Orçamentos inchados, gastos públicos recordes, déficits em expansão e crescente necessidade de financiamento do governo no mercado – e com juros salgados – não servem mais para descrever apenas o Brasil no pós-pandemia de covid: a realidade eleitoral e geopolítica está empurrando os países desenvolvidos para uma situação fiscal sem volta ao que existia antes da calamidade mundial de saúde e também dos impactos da guerra na Ucrânia.
Uma estimativa recente da agência de classificação de risco S&P Global aponta para um volume global de financiamento de longo prazo, por meio de emissões soberanas de títulos de dívida, de US$ 11,5 trilhões em 2024, num aumento de mais de 50% em comparação com os níveis pré-pandemia.
A S&P Global avalia que isso será resultado de um crescimento mais fraco do PIB de diversos países, do “pesado” calendário de eleições mundo afora neste ano, de juros mais altos e também da necessidade de aumento de gastos com defesa diante de riscos geopolíticos exacerbados. Somente os Estados Unidos serão responsáveis por 39% do total global das emissões soberanas de longo prazo em 2024.
Em março, o presidente americano Joe Biden divulgou uma proposta de orçamento para 2025 de US$ 7,3 trilhões, o que, na improvável aprovação pelo Congresso, elevaria a dívida pública para mais de 100% do PIB. Em 2019, os gastos do governo americano foram de US$ 4,4 trilhões. Ao fim de 2020, esses gastos subiram para US$ 6,6 trilhões, diante da necessidade de elevar os desembolsos sociais, como o seguro-desemprego, e os de saúde. A pandemia passou. O auge do impacto nos preços de energia e de alimentos com a guerra na Ucrânia, também. Mas o nível de gasto público nos EUA, não.

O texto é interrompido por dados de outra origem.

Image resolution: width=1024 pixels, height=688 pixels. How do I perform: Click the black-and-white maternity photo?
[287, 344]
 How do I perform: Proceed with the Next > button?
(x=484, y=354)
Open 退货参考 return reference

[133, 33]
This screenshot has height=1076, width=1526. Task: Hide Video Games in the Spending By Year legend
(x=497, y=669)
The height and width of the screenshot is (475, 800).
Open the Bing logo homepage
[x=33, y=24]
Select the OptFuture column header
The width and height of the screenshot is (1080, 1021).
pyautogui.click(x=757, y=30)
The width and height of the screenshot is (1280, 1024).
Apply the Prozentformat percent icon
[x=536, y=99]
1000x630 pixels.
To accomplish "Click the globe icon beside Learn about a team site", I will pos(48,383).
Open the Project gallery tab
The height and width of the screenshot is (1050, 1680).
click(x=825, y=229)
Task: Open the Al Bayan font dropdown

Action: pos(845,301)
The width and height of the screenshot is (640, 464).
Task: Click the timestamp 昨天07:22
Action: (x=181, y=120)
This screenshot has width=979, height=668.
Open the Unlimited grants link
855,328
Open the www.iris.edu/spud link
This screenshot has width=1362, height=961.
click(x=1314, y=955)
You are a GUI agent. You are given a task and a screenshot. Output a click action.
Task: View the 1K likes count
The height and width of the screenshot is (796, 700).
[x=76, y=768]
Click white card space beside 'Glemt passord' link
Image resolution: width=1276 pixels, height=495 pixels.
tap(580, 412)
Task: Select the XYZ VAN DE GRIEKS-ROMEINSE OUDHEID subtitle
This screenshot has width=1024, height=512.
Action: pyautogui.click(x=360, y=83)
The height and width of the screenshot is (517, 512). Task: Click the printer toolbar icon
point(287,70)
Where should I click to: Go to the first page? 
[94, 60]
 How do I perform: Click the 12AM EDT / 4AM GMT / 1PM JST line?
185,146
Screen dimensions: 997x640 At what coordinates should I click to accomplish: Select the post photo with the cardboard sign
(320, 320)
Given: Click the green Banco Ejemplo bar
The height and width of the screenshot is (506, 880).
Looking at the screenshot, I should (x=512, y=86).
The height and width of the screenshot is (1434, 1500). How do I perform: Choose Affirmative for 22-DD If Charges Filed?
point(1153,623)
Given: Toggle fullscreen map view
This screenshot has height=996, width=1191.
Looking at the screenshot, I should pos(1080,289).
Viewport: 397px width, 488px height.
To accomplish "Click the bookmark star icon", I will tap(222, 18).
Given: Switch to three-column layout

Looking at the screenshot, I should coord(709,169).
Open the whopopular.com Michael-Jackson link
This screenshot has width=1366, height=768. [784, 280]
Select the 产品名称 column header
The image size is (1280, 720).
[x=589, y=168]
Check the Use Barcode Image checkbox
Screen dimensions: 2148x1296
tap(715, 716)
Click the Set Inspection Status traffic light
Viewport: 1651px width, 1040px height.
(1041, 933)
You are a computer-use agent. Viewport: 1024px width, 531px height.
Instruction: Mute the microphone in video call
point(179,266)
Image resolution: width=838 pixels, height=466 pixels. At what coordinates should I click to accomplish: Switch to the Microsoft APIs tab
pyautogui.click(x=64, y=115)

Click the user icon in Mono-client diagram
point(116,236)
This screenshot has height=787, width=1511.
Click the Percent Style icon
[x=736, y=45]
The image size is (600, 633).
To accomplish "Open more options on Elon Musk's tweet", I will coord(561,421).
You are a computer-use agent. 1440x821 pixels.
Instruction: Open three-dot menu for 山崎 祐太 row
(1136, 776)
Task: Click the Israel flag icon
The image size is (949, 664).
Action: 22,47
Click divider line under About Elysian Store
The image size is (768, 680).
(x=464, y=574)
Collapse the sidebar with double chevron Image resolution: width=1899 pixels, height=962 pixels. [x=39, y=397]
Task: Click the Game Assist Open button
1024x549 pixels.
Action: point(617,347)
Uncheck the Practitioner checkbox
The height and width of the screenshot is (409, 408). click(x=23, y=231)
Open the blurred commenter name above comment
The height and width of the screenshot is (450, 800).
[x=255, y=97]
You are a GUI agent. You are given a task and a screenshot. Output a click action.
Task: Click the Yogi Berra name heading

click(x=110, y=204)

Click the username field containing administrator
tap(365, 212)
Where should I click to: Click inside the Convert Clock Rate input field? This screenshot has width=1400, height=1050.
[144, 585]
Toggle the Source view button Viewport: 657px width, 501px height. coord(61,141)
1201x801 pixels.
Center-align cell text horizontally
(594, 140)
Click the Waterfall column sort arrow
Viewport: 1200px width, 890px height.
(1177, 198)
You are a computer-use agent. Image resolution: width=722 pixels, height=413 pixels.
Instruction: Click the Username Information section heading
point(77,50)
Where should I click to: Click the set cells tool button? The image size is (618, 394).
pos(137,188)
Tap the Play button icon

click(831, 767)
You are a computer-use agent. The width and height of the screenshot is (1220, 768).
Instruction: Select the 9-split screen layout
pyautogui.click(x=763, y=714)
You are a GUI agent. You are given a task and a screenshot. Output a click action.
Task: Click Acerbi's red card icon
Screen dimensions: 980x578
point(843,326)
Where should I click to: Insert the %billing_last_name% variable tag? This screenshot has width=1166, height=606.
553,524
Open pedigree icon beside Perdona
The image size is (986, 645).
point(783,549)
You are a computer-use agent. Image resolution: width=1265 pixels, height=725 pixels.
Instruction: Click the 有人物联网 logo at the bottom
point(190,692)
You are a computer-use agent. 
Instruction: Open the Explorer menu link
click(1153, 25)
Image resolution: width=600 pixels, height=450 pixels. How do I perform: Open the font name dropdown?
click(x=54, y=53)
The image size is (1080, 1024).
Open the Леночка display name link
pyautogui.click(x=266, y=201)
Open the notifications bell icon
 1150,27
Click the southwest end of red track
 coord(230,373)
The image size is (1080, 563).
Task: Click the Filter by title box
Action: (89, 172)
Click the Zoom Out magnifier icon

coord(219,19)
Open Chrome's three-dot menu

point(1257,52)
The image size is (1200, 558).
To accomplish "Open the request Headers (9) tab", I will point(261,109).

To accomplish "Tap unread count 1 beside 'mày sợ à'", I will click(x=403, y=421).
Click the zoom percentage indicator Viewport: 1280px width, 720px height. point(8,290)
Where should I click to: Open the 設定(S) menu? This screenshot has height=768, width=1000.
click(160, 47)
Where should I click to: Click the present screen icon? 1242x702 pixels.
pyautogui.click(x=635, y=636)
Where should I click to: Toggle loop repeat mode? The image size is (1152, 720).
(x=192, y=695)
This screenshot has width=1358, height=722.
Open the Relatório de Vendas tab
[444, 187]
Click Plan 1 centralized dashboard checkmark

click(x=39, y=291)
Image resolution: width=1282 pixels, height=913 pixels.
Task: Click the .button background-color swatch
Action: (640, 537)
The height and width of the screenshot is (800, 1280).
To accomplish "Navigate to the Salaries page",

Em 2023, esse número foi de US$ 6,1 trilhões.
Na Europa, a situação é semelhante, embora o impacto na disparada dos preços de gás natural e de outros combustíveis tenha exigido mais subsídios e transferência de renda. No Reino Unido, o gasto do governo passou de 39,6% do PIB, no ano fiscal de 2019/2020, para 53,1% do PIB em 2020/2021. Em 2022/2023, recuou apenas para 45,1% do PIB. Na Itália, o déficit público subiu de 1,6% do PIB, em 2019, para 9,7% em 2020, mas em 2023 ainda estava em 7,2%.
É difícil esperar que líderes políticos mundiais queiram arriscar a ira do eleitorado voltando atrás nos programas sociais adotados nos últimos anos. Com o dólar por trás, os EUA podem até se dar ao luxo de abrir os cofres. Mas países sem histórico de controle fiscal podem ser punidos pelos investidores se não tentarem voltar aos trilhos.